So basically, the application can attempt to openFile on a file it needs to operate on, but if it doesn't find it, it invokes requestFile to request that a file be mapped into its local namespace. requestFile is an upcall to the user's Powerbox, and the Powerbox then displays an unspoofable dialog to the user in whatever environment the program is running in. If it's a console application, it displays the program's request for a file on the console, if it's a windowed application, a recognizable, unspoofable file selection window is opened.

Alternatively, one could even intercept all openFile requests if the file is not already mapped into the local namespace. This is the dynamic aspect which World/parameter passing enables. Note that this approach may be slightly different than other capability systems you may have read about. It simply requires the minimal number of changes to existing programs which assume ambient filesystem access.

I'll briefly describe the pure capability approach, so you can see the stark difference in achievable authority. Let's assume we're making 'cat' capability-secure. We have to slightly change the interface to do this. Instead of accepting a file path, ie.

cat "/path/to/file"

cat will now accept a file descriptor, ie.

cat < "/path/to/file"

The user's shell is the trusted Powerbox, which opens the file on the user's behalf, and launches cat passing it the file descriptor, and the descriptor to stdout. Here, cat runs with no authority at all except to read from the file, and write to stdout. File descriptors are capabilities.

If we want cat to instead output to another file, then we have perform the redirect ourselves, ie.

cat < "/path/to/input" > "/path/to/output"

The user's shell then replaces the stdout descriptor with the descriptor to the output file. No changes to cat are necessary, since cat deals only with descriptors. This reflects the dynamic security policies achievable with capabilities, and these patterns scale to larger and more sophisticated systems since we're dealing only with interfaces and parameter passing.

I think a similar approach is achievable in Haskell, except with an even greater degree of safety since we can reason about a program's effects in a more rigourous manner.

I think the type of syntax

I think the type of syntax Matt Hellige just proposed is exactly the kind of thing you want, but with a different interpretation of the signature: The type isn't a guarantee to the monadic code that certain capabilities will be granted, it's a guarantee to the runtime that only certain capabilities will be requested. Then the runtime can impose whatever dynamic authority model it wants.

So for example, take your types like openFile :: FileSystem -> String -> IO () and encapsulate the FileSystem -> IO a part into an abstract monad so that FileSystem is reflected in the type but without a value that can be leaked. I still haven't gone through it carefully, but it looks like the paper Matt referenced shows that you could even get this to work smoothly(?) in Haskell right now.

Actually, I don't think

Actually, I don't think there's much of a difference to the distinction I made in the first paragraph here. The point is that your capabilities should be failable. Teletype could be required to explicitly ask if a terminal is available before proceeding or an exception could be thrown if it isn't. The authority model is in dynamically determining what succeeds.

Agreed, twice

I agree with Matt M's first reply, but I also agree with this second reply that it probably doesn't matter too much. You can handle dynamic capability requests this way, although at that point I guess you need to account for the possibility of failure (at places where authority might not be granted).

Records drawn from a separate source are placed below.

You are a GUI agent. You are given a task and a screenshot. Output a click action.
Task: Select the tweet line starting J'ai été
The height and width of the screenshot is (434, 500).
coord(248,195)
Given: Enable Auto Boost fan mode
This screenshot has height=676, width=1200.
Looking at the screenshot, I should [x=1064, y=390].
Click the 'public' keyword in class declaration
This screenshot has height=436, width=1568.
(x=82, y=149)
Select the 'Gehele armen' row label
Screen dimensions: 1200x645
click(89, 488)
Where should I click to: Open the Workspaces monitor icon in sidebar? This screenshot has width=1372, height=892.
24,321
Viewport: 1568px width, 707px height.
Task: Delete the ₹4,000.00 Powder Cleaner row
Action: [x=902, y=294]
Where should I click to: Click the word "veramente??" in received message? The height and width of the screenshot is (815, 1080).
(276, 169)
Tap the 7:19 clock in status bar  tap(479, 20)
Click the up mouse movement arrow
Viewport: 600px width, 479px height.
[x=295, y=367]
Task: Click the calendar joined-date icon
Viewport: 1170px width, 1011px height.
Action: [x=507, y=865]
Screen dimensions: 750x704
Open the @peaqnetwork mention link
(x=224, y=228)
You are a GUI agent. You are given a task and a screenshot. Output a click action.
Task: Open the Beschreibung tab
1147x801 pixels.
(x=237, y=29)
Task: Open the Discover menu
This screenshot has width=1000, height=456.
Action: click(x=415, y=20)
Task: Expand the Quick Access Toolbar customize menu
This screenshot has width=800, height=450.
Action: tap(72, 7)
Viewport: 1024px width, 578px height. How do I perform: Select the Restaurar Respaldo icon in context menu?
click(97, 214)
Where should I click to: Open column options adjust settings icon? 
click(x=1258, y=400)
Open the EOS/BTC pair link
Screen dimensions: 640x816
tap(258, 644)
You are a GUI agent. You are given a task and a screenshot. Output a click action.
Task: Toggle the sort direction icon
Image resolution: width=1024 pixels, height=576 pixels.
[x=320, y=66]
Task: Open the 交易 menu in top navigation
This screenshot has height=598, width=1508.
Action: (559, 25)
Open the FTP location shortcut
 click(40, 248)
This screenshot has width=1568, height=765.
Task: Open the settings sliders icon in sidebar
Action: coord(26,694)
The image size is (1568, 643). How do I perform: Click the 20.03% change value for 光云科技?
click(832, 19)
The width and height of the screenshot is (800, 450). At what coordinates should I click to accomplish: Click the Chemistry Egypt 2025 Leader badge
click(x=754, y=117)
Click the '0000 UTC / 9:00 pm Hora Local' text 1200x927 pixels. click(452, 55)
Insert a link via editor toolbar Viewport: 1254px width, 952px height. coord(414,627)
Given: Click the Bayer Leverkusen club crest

It's not right to think of a capability like ReadFileSystem as necessarily granting permission to read from a single canonical filesystem. Going back to the notion of "IO programs" and "IO interpreters", it's probably better to think of the capabilities as a specification of precisely what features the program requires from its interpreter. The interpreter can provide these features any way it seems fit (for instance, ReadFileSystem could easily be interepreted with respect to chroot).

I'm considering your requestFile function, and I believe I begin to see the point. Let me see if you agree with this: you need something like requestFile to dynamically grant/deny permissions (via the Powerbox). In an RT language, this function must transform the filesystem (capturing the result of the request for authority), and relevant operations, such as openFile, must be defined with respect to such a filesystem root. But now, why do we need World? Won't this work just as well?

root :: FileSystem -- no more World here.
-- open a file mapped into our FileSystem
openFile :: FileSystem -> FilePath -> IO Maybe Handle
-- request a file be mapped at the given FilePath
requestFile :: FileSystem -> String -> FilePath -> FileSystem

In fact, it seems to me that this is identical in all respects! In the absence of a linearity guarantee, for instance, World is just a sort of magic and slightly irritating alternative to (). ;)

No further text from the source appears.